__RECORD SET__:
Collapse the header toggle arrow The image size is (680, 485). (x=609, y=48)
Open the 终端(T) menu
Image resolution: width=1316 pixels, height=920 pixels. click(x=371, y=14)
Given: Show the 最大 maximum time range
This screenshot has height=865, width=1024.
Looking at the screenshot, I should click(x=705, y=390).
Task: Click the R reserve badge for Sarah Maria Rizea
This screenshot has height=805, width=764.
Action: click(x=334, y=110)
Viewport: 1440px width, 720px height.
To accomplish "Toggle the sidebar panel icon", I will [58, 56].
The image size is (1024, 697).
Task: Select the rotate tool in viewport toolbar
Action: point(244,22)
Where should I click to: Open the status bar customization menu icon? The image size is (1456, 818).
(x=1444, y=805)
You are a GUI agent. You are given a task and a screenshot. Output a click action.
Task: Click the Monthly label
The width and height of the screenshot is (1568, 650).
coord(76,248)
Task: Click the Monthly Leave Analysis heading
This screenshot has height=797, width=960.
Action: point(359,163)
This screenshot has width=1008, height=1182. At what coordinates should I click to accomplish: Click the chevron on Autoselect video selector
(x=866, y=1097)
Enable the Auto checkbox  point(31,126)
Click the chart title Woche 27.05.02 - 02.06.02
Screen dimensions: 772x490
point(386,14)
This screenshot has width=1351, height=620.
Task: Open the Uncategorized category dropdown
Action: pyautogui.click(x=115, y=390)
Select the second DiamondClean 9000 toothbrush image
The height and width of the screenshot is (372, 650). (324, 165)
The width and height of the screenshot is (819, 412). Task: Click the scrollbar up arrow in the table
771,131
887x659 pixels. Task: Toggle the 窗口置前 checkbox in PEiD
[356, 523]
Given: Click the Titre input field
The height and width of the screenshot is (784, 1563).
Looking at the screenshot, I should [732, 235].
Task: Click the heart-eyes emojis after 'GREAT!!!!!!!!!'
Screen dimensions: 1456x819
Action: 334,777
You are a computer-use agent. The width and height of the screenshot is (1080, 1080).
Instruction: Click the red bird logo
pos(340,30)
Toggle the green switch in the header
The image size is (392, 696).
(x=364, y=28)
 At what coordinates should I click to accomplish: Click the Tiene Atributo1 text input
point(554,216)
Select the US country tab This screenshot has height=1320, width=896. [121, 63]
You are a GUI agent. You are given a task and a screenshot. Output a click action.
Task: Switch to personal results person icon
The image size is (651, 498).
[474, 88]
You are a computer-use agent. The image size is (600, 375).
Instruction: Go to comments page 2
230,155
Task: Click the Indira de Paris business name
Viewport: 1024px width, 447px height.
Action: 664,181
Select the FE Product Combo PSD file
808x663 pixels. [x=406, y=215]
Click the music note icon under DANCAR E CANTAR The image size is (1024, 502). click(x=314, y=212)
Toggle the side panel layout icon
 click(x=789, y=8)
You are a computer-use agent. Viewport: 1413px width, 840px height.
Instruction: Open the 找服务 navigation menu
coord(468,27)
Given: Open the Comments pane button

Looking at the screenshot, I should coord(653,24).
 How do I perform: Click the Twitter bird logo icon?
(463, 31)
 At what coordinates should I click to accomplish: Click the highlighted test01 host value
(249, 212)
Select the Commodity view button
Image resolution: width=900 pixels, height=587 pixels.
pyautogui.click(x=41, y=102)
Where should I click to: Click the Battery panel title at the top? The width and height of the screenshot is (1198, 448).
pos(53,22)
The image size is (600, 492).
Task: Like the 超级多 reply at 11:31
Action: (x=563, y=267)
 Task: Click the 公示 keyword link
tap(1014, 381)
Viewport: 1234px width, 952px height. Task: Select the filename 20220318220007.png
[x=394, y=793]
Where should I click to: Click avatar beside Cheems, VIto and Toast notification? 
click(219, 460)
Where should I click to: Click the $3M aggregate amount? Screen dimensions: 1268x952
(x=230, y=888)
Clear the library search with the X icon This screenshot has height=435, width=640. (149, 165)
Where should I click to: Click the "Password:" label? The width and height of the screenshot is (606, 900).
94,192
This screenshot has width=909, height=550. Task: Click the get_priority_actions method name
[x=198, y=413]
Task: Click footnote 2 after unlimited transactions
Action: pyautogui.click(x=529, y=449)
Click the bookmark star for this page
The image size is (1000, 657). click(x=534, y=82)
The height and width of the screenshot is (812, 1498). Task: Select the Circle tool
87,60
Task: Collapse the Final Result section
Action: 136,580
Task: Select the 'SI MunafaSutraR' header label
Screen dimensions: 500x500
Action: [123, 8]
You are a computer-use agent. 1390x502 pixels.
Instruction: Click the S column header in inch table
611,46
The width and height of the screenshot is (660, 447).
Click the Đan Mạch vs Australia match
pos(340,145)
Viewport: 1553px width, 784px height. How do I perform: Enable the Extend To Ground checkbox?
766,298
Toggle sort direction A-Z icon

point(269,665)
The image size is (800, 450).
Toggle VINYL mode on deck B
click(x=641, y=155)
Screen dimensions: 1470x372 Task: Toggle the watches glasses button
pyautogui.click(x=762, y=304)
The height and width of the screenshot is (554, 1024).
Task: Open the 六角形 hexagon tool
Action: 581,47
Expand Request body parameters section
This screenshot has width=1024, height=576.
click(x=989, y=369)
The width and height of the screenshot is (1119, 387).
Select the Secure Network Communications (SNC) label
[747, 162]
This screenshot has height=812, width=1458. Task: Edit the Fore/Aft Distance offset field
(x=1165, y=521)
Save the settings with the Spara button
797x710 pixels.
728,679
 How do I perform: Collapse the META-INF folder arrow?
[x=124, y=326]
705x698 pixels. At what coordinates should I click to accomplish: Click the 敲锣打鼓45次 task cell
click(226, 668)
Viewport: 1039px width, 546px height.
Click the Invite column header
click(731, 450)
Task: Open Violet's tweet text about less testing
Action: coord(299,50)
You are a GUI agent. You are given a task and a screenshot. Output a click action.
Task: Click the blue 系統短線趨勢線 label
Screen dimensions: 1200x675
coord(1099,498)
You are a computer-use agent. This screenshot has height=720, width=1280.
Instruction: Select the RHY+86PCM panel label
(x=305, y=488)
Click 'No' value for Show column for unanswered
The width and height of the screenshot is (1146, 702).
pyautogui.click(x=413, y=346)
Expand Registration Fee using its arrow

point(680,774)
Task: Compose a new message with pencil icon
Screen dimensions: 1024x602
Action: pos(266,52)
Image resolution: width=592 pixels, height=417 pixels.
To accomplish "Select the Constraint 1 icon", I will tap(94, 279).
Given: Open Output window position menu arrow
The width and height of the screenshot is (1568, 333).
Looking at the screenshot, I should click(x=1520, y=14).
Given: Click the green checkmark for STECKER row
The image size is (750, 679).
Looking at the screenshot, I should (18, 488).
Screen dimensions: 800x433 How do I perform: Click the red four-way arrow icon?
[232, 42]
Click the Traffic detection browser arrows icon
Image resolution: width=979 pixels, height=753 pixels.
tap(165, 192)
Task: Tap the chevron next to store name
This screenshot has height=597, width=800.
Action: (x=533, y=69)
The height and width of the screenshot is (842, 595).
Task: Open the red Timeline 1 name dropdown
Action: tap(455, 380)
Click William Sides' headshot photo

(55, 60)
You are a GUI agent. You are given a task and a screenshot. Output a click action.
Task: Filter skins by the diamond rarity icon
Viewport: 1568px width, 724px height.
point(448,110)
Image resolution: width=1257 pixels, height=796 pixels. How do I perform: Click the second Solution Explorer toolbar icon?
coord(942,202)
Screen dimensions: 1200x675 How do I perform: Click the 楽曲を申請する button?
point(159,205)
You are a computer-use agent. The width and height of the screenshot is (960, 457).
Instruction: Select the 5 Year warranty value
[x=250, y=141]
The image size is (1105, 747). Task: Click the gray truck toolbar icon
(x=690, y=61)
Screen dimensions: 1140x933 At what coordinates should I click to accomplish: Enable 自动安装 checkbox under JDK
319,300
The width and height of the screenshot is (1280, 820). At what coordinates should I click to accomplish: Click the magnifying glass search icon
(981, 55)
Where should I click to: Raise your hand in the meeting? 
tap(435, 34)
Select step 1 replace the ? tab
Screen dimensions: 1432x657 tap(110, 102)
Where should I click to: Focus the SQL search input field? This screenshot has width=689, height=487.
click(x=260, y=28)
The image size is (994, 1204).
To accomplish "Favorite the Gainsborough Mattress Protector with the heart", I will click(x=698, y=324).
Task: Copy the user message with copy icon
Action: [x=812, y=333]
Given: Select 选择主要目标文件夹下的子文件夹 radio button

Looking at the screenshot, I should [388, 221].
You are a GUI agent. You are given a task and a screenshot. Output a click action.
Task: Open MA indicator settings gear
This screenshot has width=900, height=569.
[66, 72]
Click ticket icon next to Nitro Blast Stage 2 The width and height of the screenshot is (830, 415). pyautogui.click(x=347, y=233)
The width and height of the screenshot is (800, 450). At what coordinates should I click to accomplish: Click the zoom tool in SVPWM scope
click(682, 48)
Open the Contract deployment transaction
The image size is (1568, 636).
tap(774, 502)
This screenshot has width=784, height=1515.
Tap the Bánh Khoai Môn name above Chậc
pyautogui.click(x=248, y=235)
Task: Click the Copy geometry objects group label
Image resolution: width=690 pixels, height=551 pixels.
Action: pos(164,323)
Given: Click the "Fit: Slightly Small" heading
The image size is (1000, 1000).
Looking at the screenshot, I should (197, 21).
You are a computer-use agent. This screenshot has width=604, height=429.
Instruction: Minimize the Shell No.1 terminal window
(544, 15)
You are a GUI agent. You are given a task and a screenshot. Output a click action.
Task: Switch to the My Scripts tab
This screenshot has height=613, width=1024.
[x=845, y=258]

__TASK BRIEF__:
Look above for the line containing "The height and width of the screenshot is (812, 1498)." and the line containing "Expand Request body parameters section". Transcribe both, with the lines between them, exactly.

__TASK RESPONSE__:
The height and width of the screenshot is (812, 1498). Task: Select the Circle tool
87,60
Task: Collapse the Final Result section
Action: 136,580
Task: Select the 'SI MunafaSutraR' header label
Screen dimensions: 500x500
Action: [123, 8]
You are a computer-use agent. 1390x502 pixels.
Instruction: Click the S column header in inch table
611,46
The width and height of the screenshot is (660, 447).
Click the Đan Mạch vs Australia match
pos(340,145)
Viewport: 1553px width, 784px height. How do I perform: Enable the Extend To Ground checkbox?
766,298
Toggle sort direction A-Z icon

point(269,665)
The image size is (800, 450).
Toggle VINYL mode on deck B
click(x=641, y=155)
Screen dimensions: 1470x372 Task: Toggle the watches glasses button
pyautogui.click(x=762, y=304)
The height and width of the screenshot is (554, 1024).
Task: Open the 六角形 hexagon tool
Action: 581,47
Expand Request body parameters section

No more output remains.